Breaking News: U.S. Citizenship and Immigration Services will grant Adjustment of Status only in “Extraordinary” Circumstances.
May 22, 2026
If you have found this article, then you have heard the news that USCIS announced today, May 22, 2026, in a new policy memo, that they are requiring those who seek adjustment of status do so outside of the United States, by returning to their home country and finalizing the process through consular processing. Only in the event of extraordinary circumstances would one be able to adjust status from within the U.S.
USCIS claims they are “returning to the original intent of the law to ensure aliens navigate our nation’s immigration system properly. From now on, an alien who is in the U.S. temporarily and wants a Green Card must return to their home country to apply….”
USCIS further takes the standpoint that “[n]onimmigrants, like students, temporary workers, or people on tourist visas, come to the U.S. for a short time and for a specific purpose. Our system is designed for them to leave when their visit is over. This visit should not function as the first step in the Green Card process….The law was written this way for a reason, and despite the fact it has been ignored for years, following it will help make our system fairer and more efficient.”
PM-602-0199 (www.uscis.gov/sites/default/files/document/memos/PM-602-0199-AdjustmentOfStatusAndDiscretion-20260521.pdf)
The Immigration and Nationality Act specifically allows people who have entered the U.S. on a visa to apply for adjustment of status from within the United States under certain circumstances. There is a separate provision of the Act that allows the spouses, parents, and children of U.S. citizens to adjust their status even when their non-immigrant status has expired.
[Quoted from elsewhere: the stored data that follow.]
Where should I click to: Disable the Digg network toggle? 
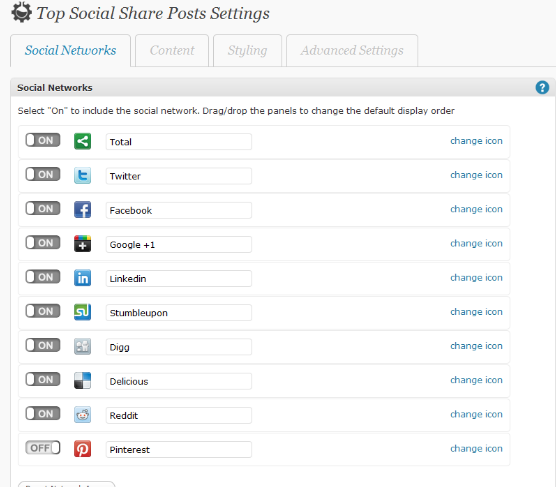coord(43,345)
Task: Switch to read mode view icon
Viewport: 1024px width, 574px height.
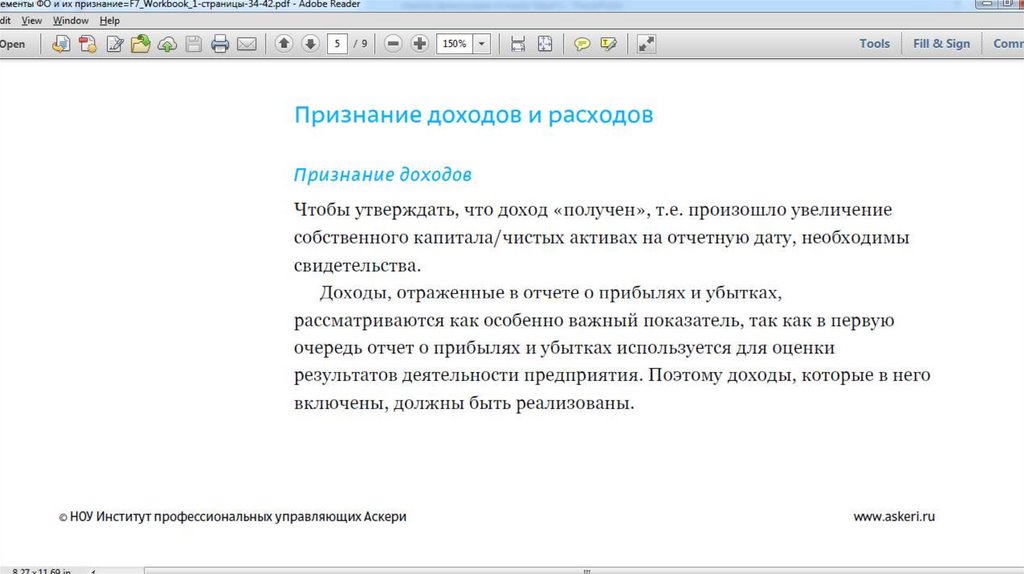Action: pyautogui.click(x=646, y=44)
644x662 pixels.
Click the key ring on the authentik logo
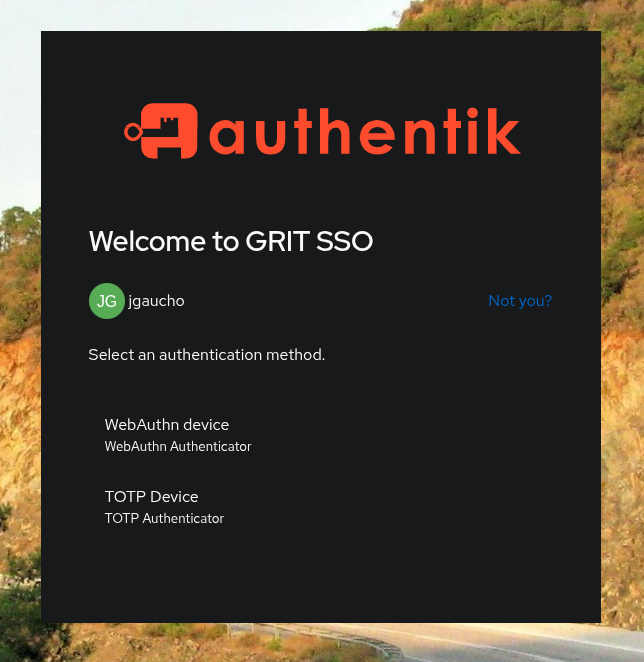[x=133, y=132]
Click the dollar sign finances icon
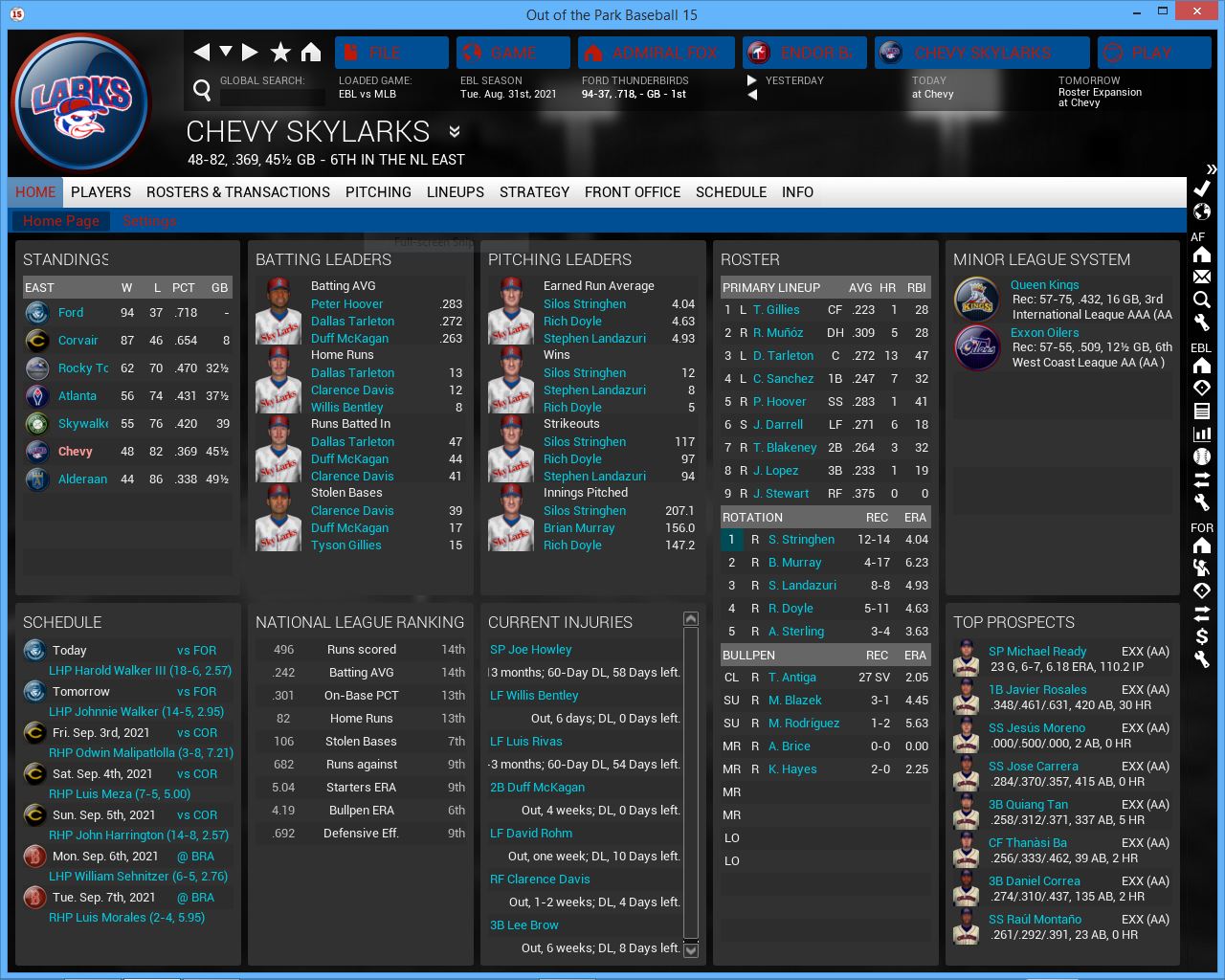Screen dimensions: 1225x980 pos(1202,636)
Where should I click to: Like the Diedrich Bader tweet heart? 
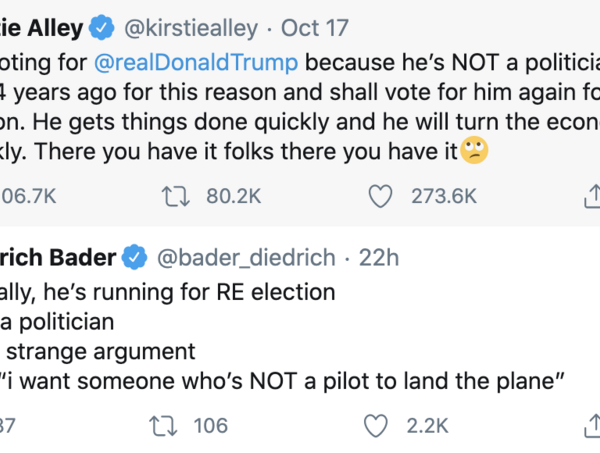376,426
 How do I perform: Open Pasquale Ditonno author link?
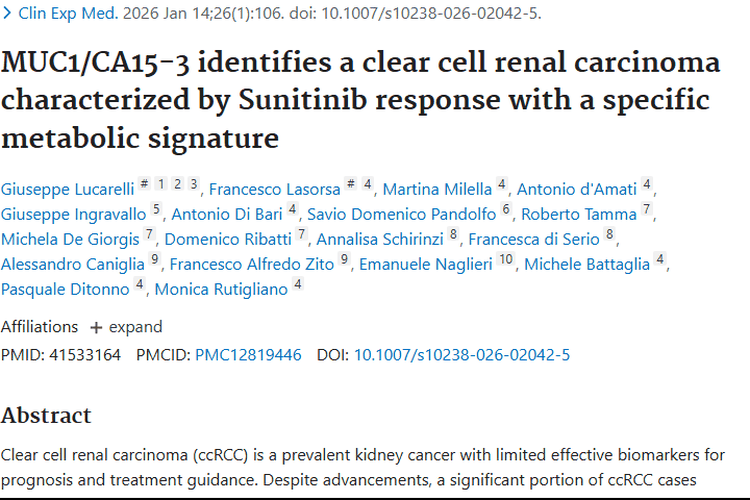pos(65,289)
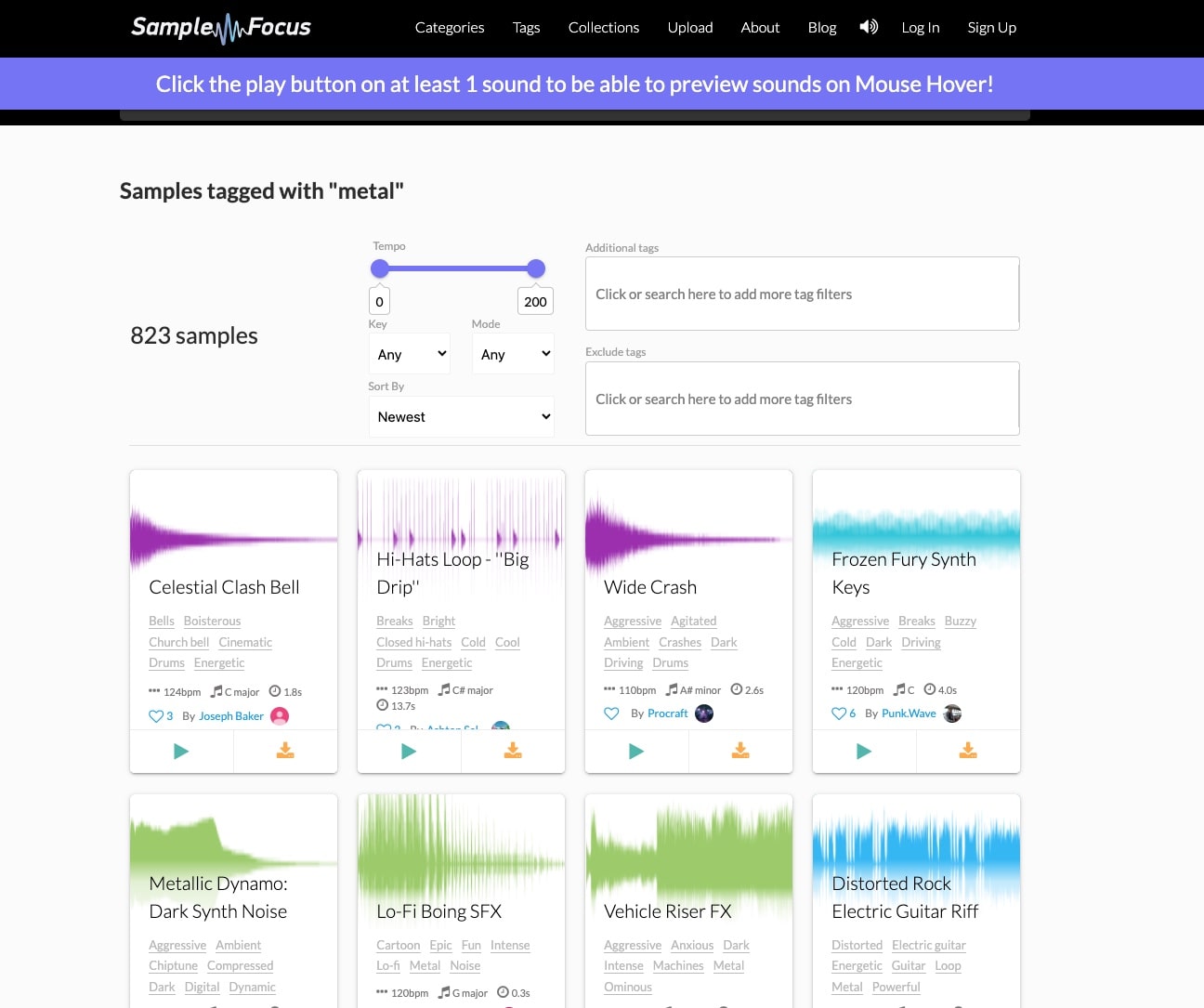
Task: Download the Frozen Fury Synth Keys sample
Action: pos(968,752)
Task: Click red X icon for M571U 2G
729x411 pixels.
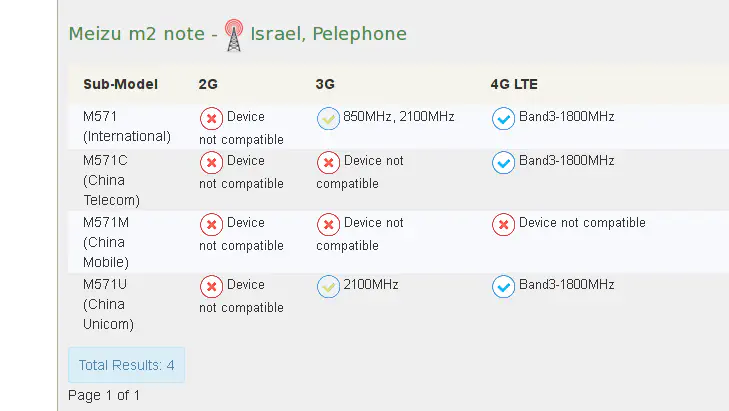Action: click(211, 286)
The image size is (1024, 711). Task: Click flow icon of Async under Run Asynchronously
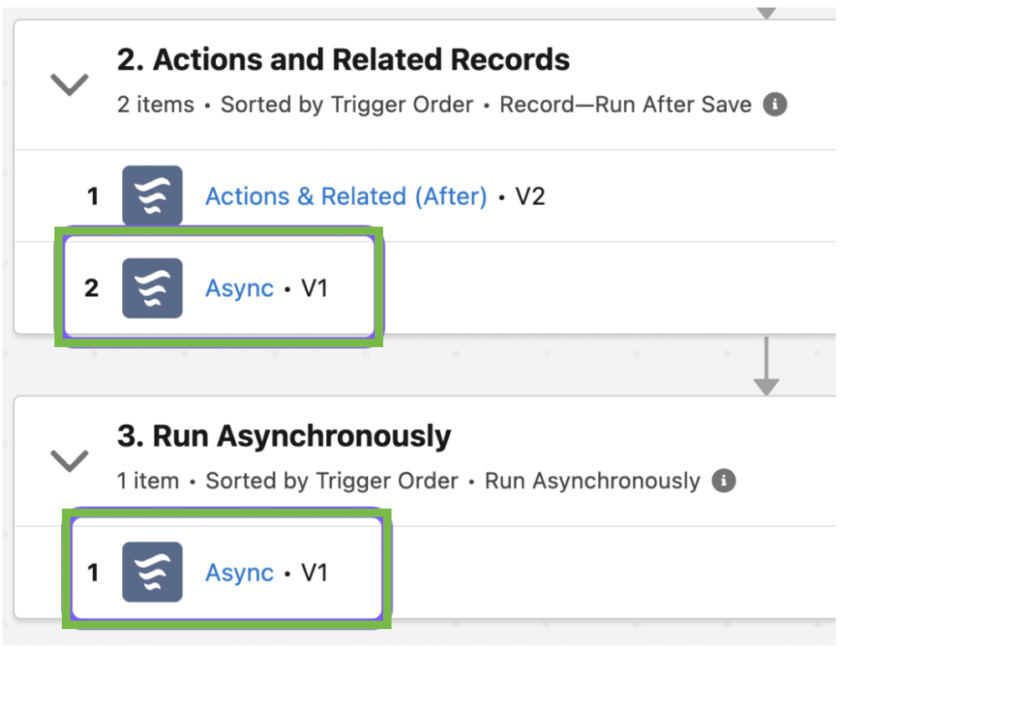(x=152, y=572)
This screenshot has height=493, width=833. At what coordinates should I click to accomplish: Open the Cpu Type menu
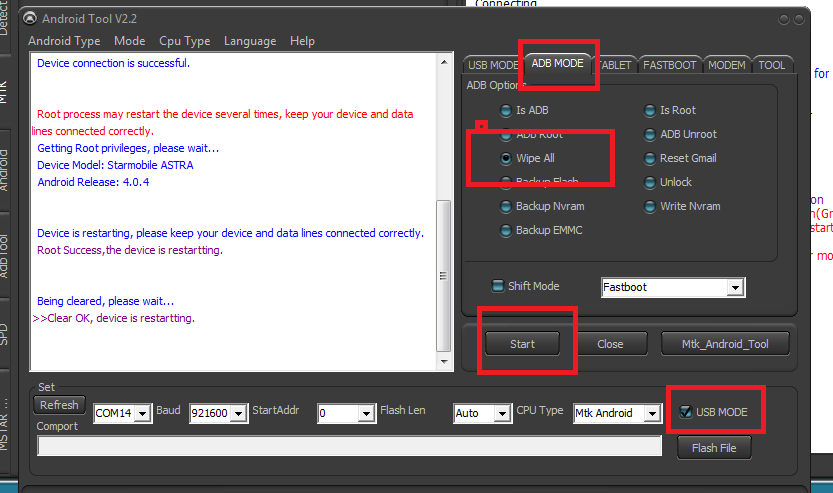tap(184, 41)
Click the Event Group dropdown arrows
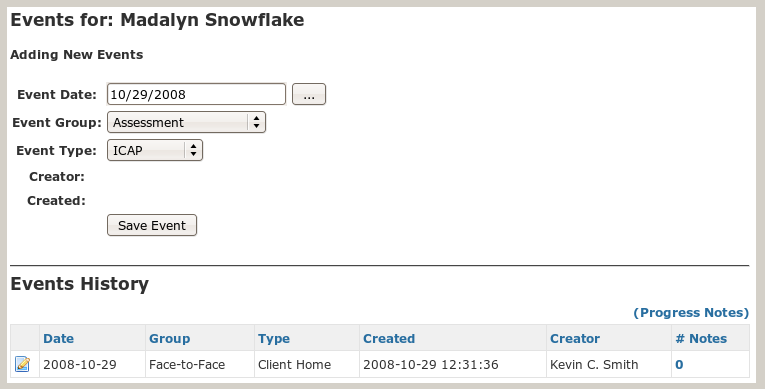Viewport: 765px width, 389px height. (x=257, y=123)
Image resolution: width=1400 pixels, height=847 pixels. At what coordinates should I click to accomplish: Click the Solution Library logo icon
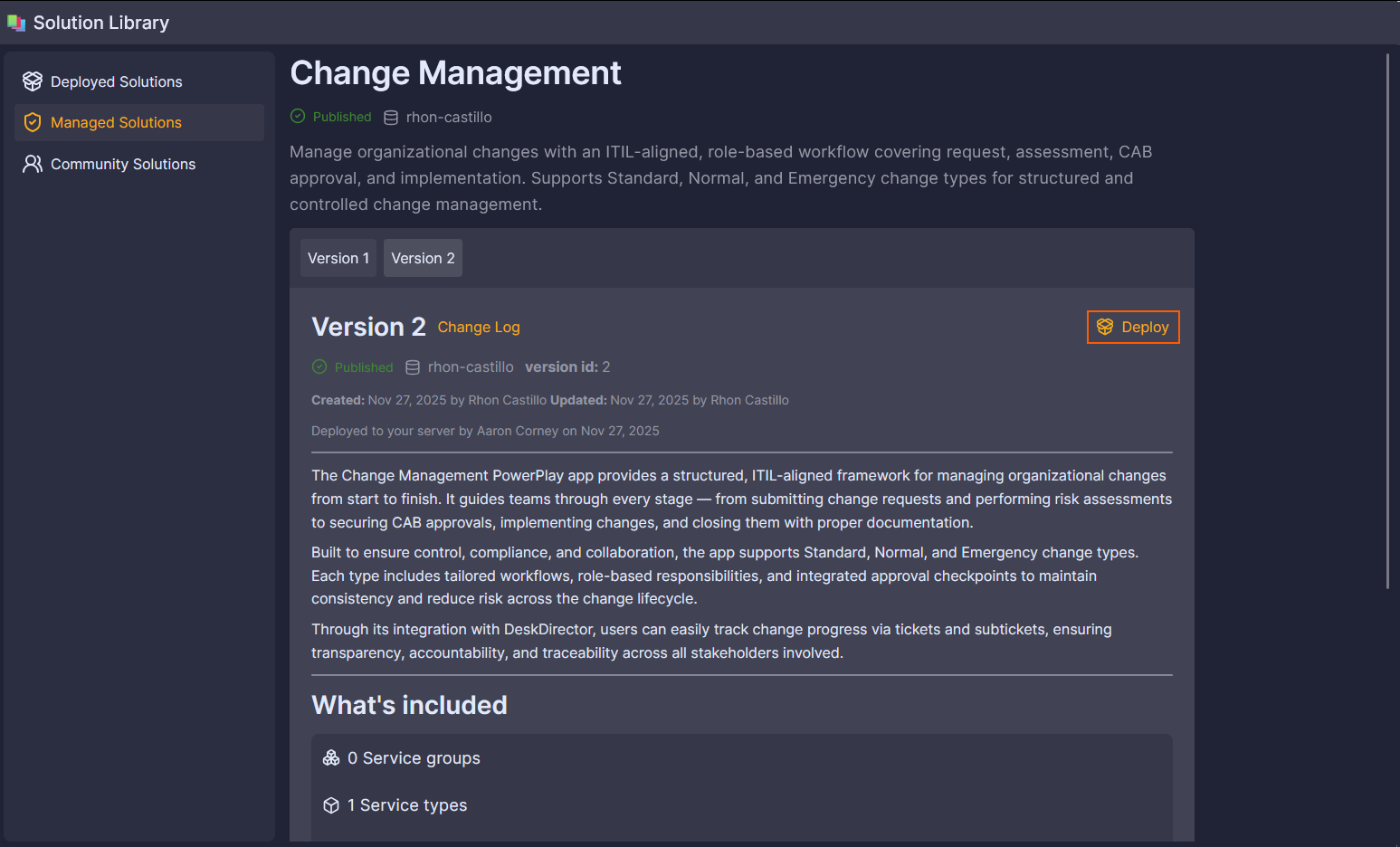tap(16, 23)
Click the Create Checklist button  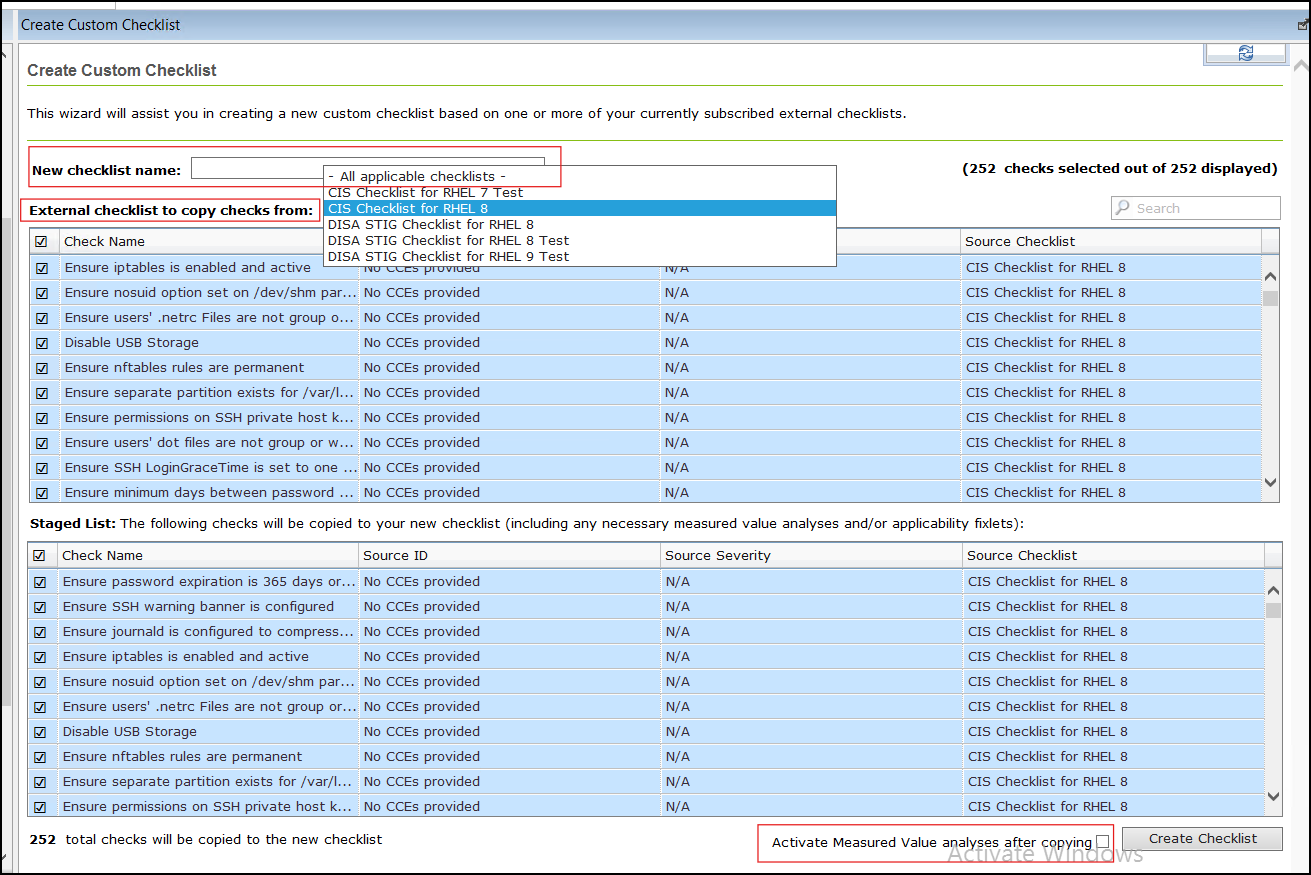click(x=1202, y=839)
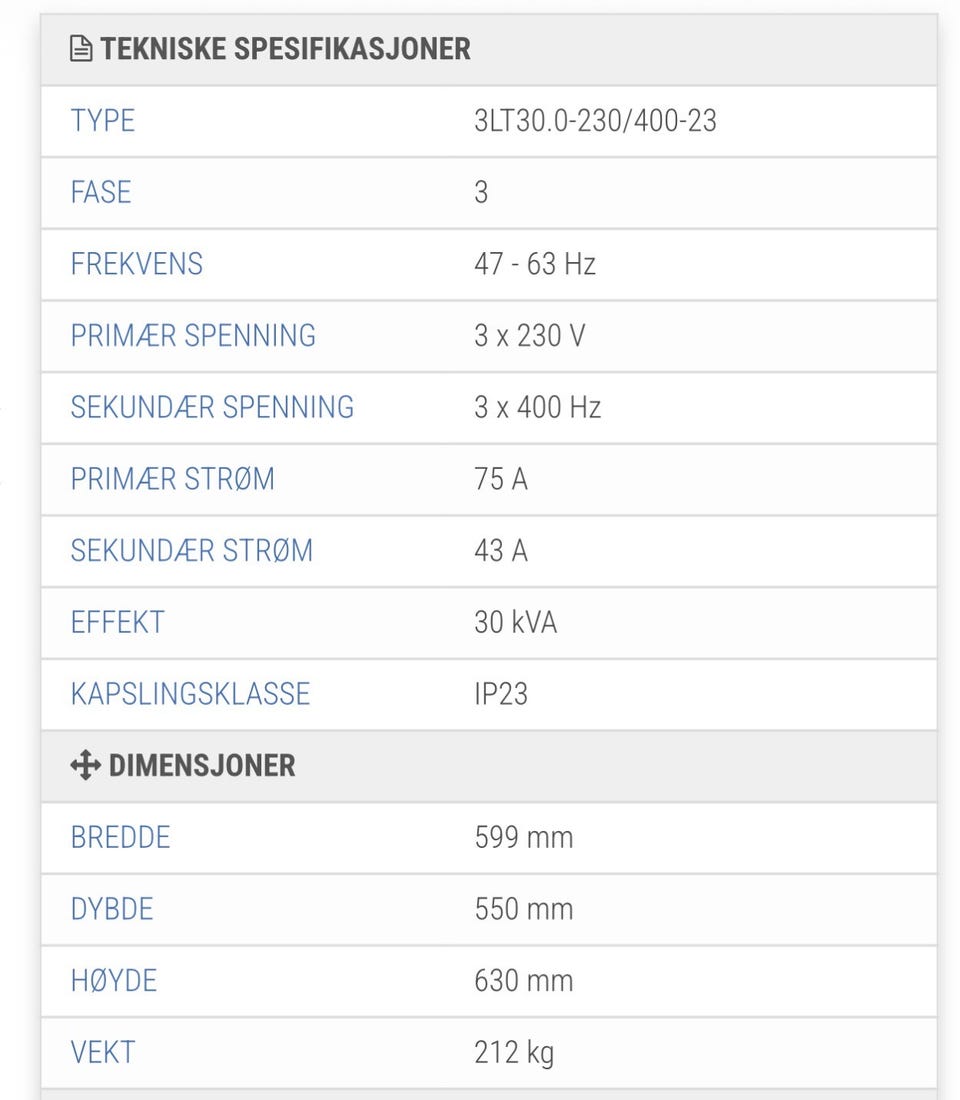Select the 3 x 400 Hz value
Viewport: 960px width, 1100px height.
pyautogui.click(x=538, y=408)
Furthermore, the Board of Immigration Appeals and the Courts have held that someone who is considered an immediate relative (spouse, parent, or child) of a U.S. citizen should be granted adjustment of status even if they initially entered the United States with a temporary visa.
USCIS is once again exercising discretion in a manner that is against the law and long-standing policy.
The recently released policy memorandum provides limited information. The memorandum directly conflicts with over sixty years of immigration law and court rulings. We anticipate litigation will ensue over this recently released memorandum.
We have seen unlawful policy memorandums released in the past and overturned. There are certain circumstances where this is enforceable under the laws as written; however, it is not enforceable for only “extraordinary” circumstances.
We will provide further updates as more guidance is provided on the policy memo, litigation is filed, and the outcome becomes clear.